The bishop of bishops argument
Cyprian of Carthage on church unity
Cyprian becomes bishop of Carthage around 249 AD and immediately faces a crisis that will define the rest of his career: what do you do with the people who compromised under persecution?
The Decian persecution requires all citizens to obtain a certificate — a libellus — confirming they have sacrificed to the Roman gods. Many Christians buy or bribe their way to certificates without actually sacrificing. Many actually sacrifice. When the persecution eases, they want to come back to the church.
The confessors — the ones who held firm in prison but were not executed — have been granting certificates of forgiveness to the lapsed, sometimes wholesale, sometimes for money. Bishops are divided about whether these certificates are valid. Schism is erupting across North Africa.
Cyprian writes. He writes constantly — letters, treatises, pastoral letters, theological arguments. His On the Unity of the Catholic Church is the first systematic treatment of ecclesiology — the theology of what the church actually is.
His central argument: the bishop is the principle of unity in a local church. Schism from the bishop is schism from the church. Schism from the church is separation from salvation.
He is also, simultaneously, fighting with the bishop of Rome over who has authority to decide these questions. He insists that all bishops are equal. Rome insists otherwise.
Cyprian is holding two convictions in tension simultaneously: the church must be united, and no single bishop is supreme. He never fully resolves the tension. The church has been arguing about it ever since.
“You cannot have God for your Father who does not have the Church for your mother.”
— Cyprian, On the Unity of the Catholic Church 6, c. 251 AD
“that they may all be one; even as you, Father, are in me, and I in you, that they also may be one in us; that the world may believe that you sent me.”

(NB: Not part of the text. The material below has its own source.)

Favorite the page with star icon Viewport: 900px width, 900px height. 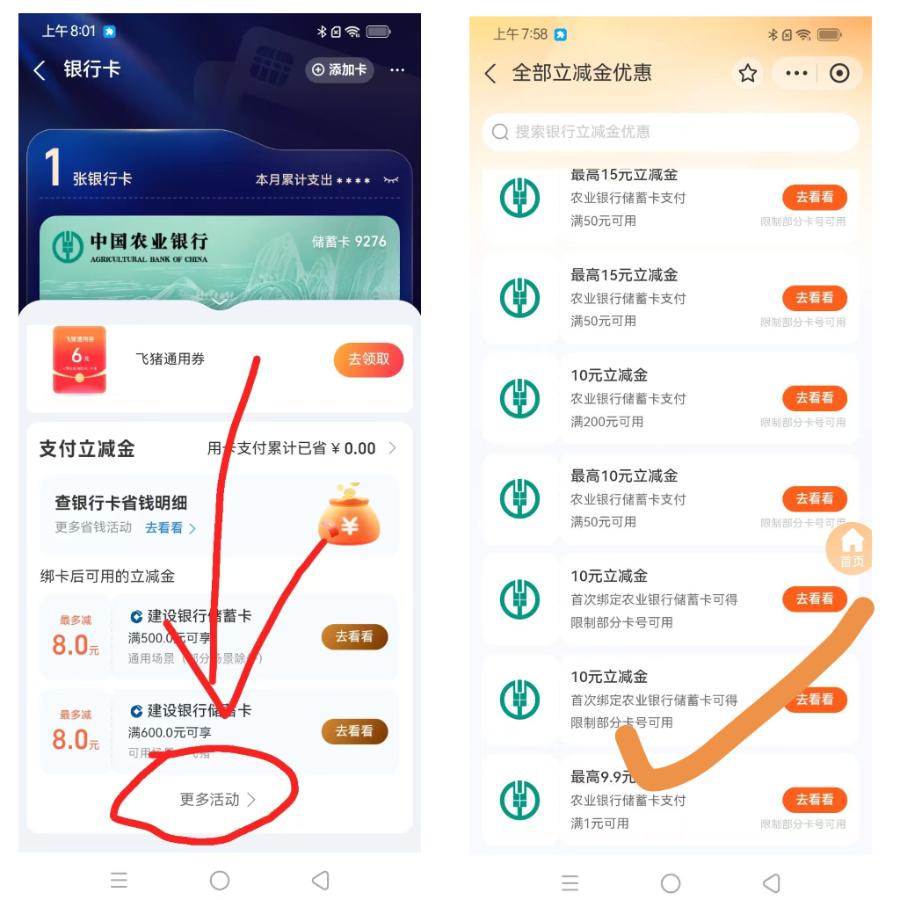pos(747,73)
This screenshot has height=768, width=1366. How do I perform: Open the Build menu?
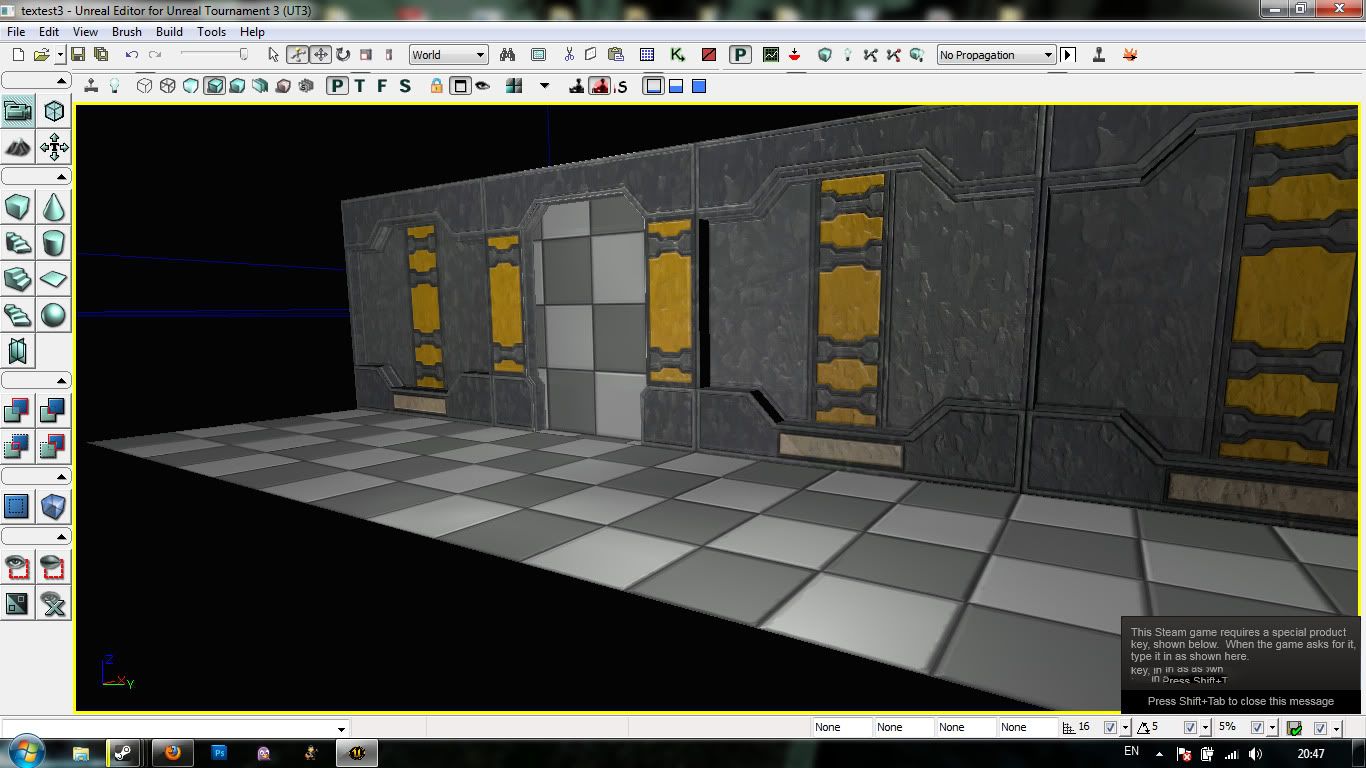pyautogui.click(x=169, y=31)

Cyprian's famous line — you cannot have God for your Father who does not have the Church for your mother — is sometimes quoted as a proof-text for ecclesiastical authoritarianism. It is not that.

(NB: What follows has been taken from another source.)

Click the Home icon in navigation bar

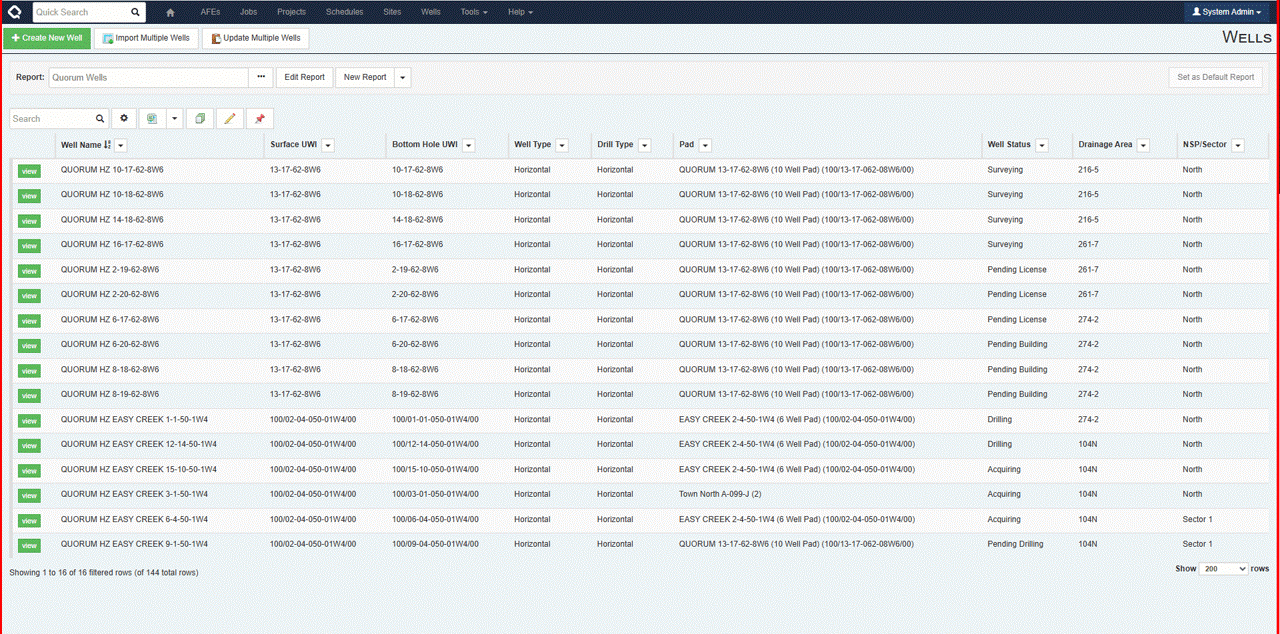pyautogui.click(x=170, y=12)
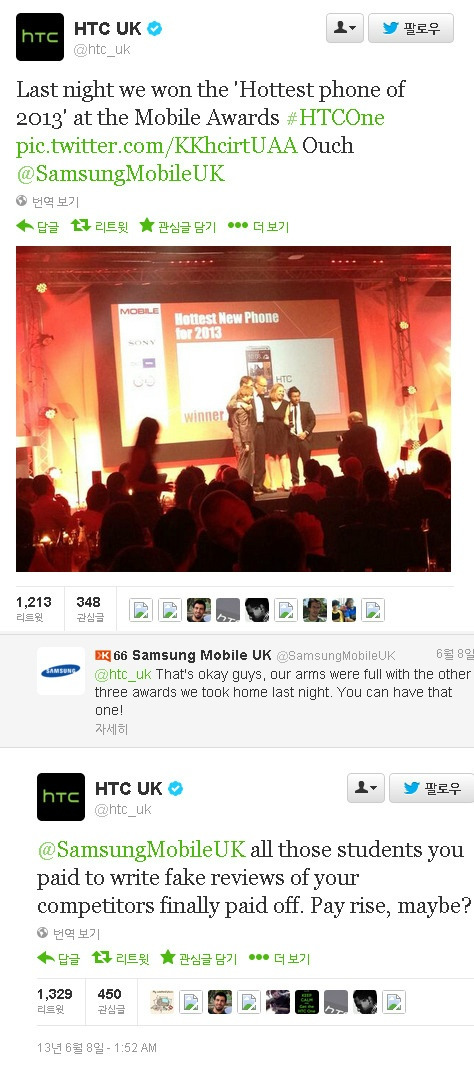Click the HTC logo avatar of the top tweet

coord(40,37)
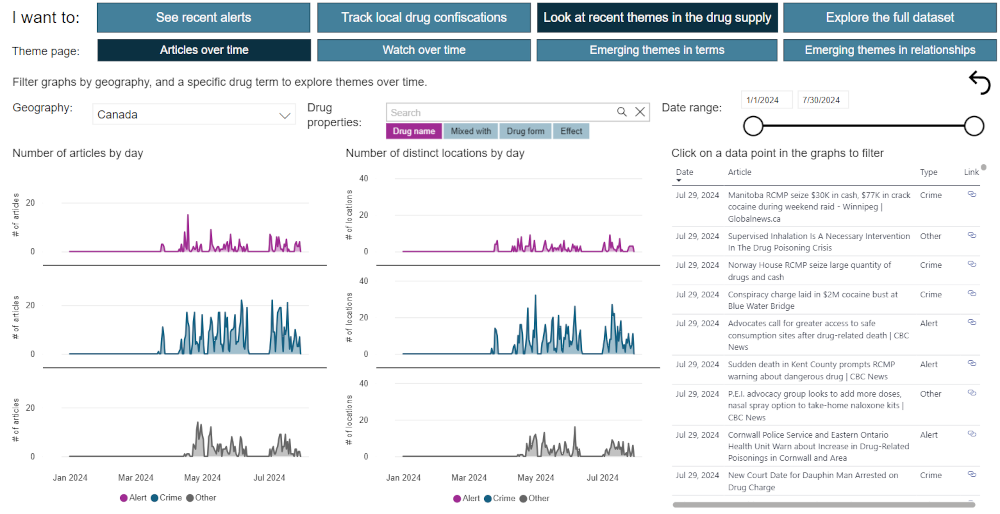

It is a pastoral observation: the Christian faith is not a solitary relationship between an individual and God. It is mediated through community, formed in community, sustained in community. The person who decides they can follow Jesus without the church has usually decided they can follow a Jesus they have largely designed themselves.
The church is difficult. It is full of compromised, failing, arguing people — exactly like the Carthaginian church Cyprian was trying to hold together. That difficulty is not a bug. It is the point.
In what ways have you tried to have God without the church? What has that cost you?